Reklama

Były Beatles o ataku terrorystycznym

Brytyjski muzyk Paul McCartney zrealizował film dokumentalny o zamachach z 11 września 2001 roku. Obraz wyemituje telewizja ShowTime w przededniu dziesiątej rocznicy ataku terrorystycznego na Stany Zjednoczone.

W czasie, gdy rozgrywał się dramat, muzyk przebywał na pokładzie samolotu lecącego do Nowego Jorku. Gdy dotarł do Stanów Zjednoczonych pomagał w organizacji koncertu charytatywnego na rzecz ofiar tych dramatycznych wydarzeń oraz ich bliskich.
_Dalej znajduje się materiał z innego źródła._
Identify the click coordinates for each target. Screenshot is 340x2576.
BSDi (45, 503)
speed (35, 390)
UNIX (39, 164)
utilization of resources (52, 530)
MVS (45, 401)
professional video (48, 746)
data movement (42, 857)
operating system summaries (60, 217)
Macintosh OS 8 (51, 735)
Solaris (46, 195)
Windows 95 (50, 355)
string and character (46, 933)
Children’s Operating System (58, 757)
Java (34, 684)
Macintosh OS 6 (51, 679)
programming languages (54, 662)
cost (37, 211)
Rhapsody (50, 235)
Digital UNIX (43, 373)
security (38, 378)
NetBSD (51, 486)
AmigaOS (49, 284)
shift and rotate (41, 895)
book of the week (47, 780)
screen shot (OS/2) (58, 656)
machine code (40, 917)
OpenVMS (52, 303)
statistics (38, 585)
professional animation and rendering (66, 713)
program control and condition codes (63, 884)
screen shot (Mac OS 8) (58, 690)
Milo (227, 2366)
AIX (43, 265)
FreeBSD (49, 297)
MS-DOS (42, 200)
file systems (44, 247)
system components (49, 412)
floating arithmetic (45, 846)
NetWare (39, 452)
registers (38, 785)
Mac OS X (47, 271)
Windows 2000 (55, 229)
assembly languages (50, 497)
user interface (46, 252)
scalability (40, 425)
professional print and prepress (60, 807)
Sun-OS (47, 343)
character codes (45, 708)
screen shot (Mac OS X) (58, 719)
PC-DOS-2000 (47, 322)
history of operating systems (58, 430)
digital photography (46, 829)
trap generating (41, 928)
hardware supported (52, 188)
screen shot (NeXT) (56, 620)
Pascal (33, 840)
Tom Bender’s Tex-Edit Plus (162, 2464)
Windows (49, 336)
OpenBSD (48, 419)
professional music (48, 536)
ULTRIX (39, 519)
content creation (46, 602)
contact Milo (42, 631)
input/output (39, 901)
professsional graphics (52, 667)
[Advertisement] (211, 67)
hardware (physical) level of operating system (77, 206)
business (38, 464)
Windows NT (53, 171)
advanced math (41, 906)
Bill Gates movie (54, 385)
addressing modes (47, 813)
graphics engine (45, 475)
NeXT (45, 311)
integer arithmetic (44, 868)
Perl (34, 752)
Czarno-biały dokument zatytułowany "The Love We Make" jest kroniką osobistej podróży artysty poprzez zniszczone miasto we wrześniu 2001 roku. To także zapis przygotowań McCartney'a do jego charytatywnego koncertu.

Bazę filmu stanowią krótkie klipy, na których gwiazdy i osobistości ze świata polityki wypowiadają swe przesłanie do nowojorczyków. Są wśród nich m.in.: Mick Jagger, David Bowie, Leonardo DiCaprio, Bill Clinton, Steve Buscemi, Eric Clapton, Sheryl Crow, Harrison Ford, Billy Joel, Elton John, Stella McCartney, Governor George Pataki i Keith Richards.

Reklama

Klipy te przeplatane są licznymi rozmowami z nowojorczykami, opowiadającymi o swych odczuciach. Tło filmu i chyba jeden z najważniejszych środków wyrazu w nim użytych, stanowi oczywiście muzyka.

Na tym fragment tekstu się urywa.